Anscombe Set 1 looks somewhat linear with a positive slope and some variance.
Anscombe Set 2 looks like it is a curve with a positive slope at the beginning and ends with a negative slope. All the data points are following a pattern of a neat curve.
Anscombe Set 3 looks completely linear with a positive slope. However we can see that there is an outlier.
Anscombe Set 4 looks completely vertical as x remains constant and there is also an outlier.
From this we can clearly see how the statistics calculation may be misleading. Without looking at the graphs and by just knowing the Pearson Correlation Coefficient is 0.816, pretty close to 1, we could have assumed that the data points would hang out close to that line.
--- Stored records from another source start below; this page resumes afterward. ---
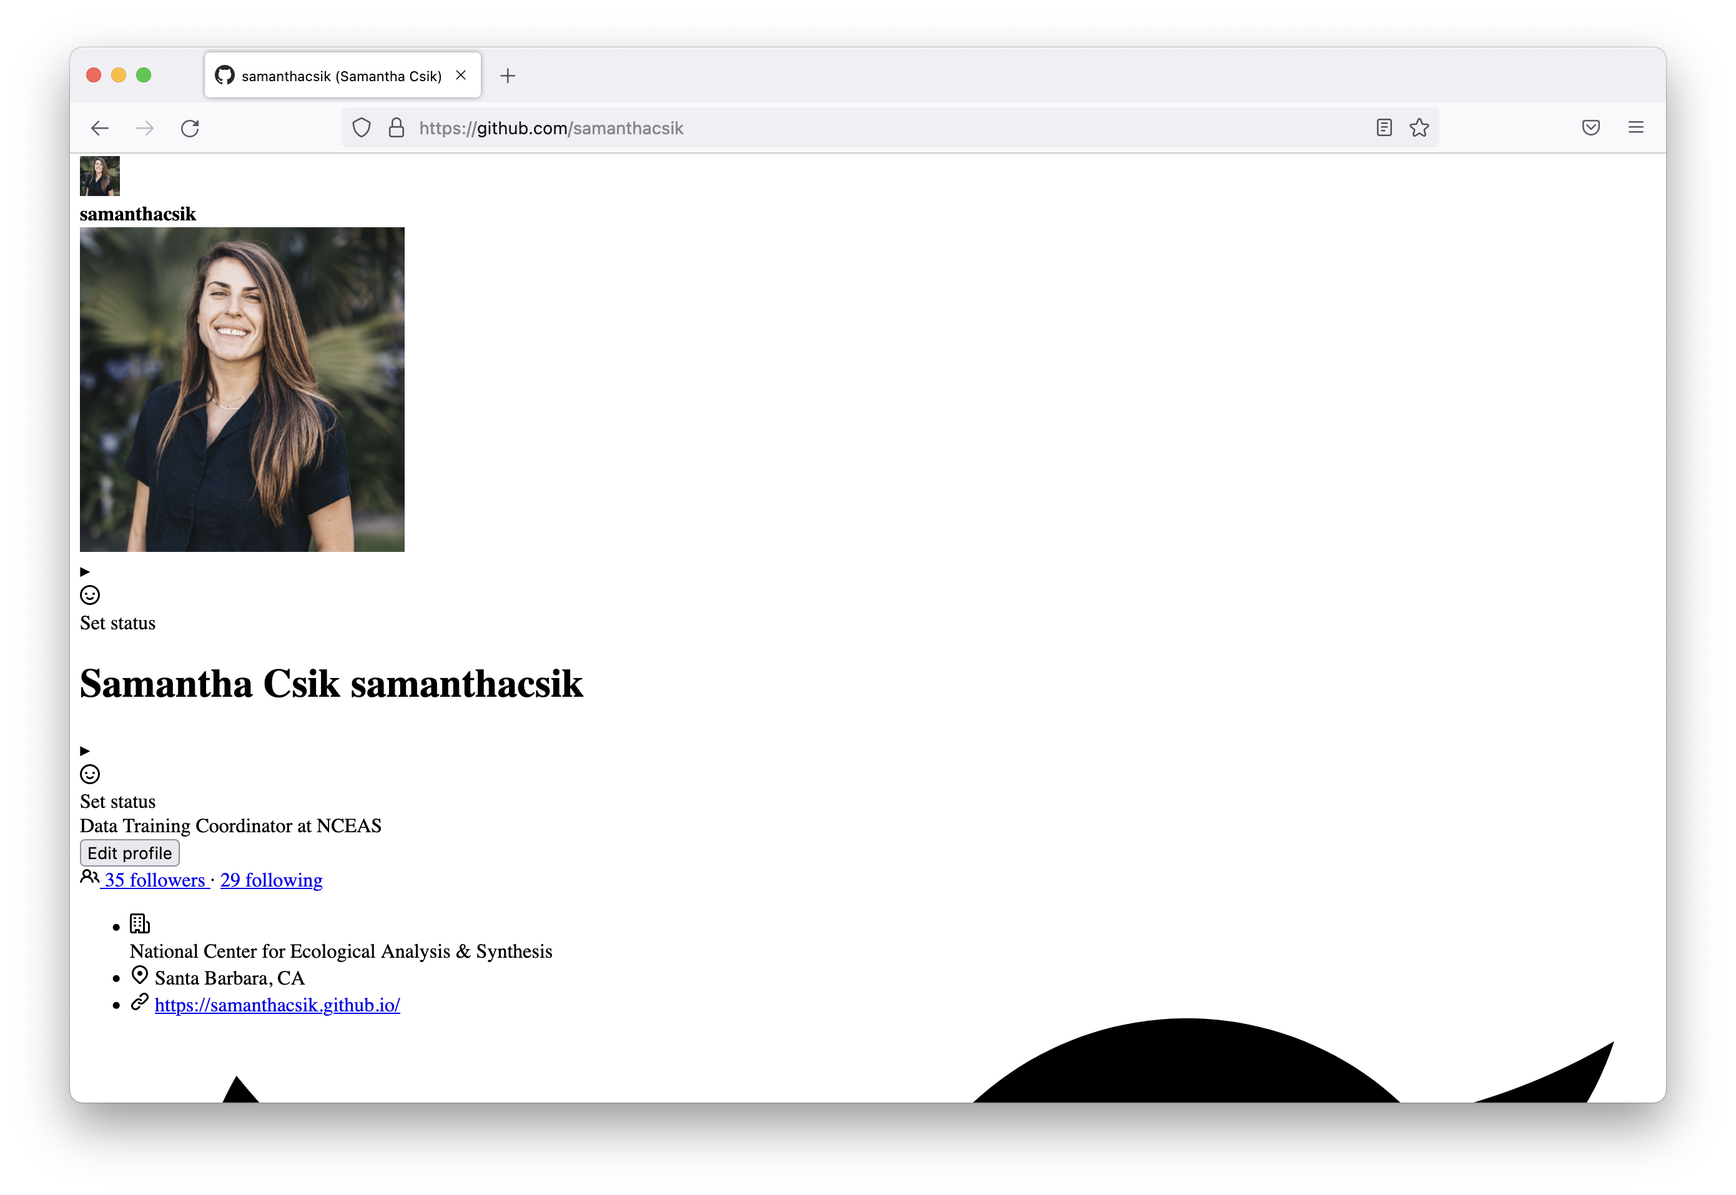
Task: Expand the first disclosure triangle below photo
Action: pyautogui.click(x=85, y=572)
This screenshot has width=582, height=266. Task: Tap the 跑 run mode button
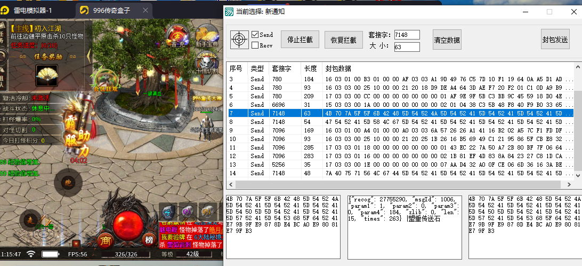click(68, 182)
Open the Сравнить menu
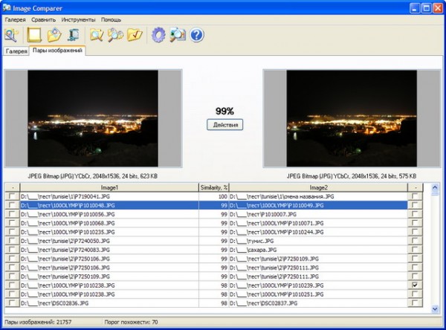Viewport: 446px width, 330px height. click(x=43, y=19)
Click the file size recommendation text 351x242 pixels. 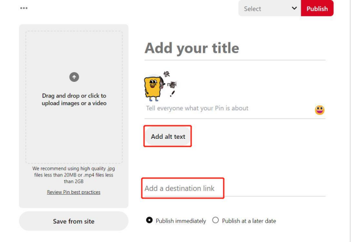(74, 175)
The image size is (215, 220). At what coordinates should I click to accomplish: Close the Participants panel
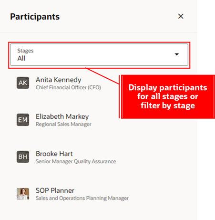(x=181, y=16)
Unfortunately, it might not be the case.
The variability for Anscombe Set 2 is influenced by the fact that the data has a pattern of a curve and not a linear relationship. Anscombe Set 3 has a perfect linear model, however due to one outlier the fit is skewed off that perfect line. Anscombe Set 4 again indicates the effect of an outlier on a sample. Once it is graphed, it is so evident that the linear fit between x and y does not make any sense. The means and variances for both Anscombe Set 3 and 4 are heavily influenced by their respectively outliers.
Anscombe’s quartet has showed us the importance of visualizing data and the dangers of reliance on summary statistics. Truly effective data analysis should consist of both numerical statistics and clear visualizations.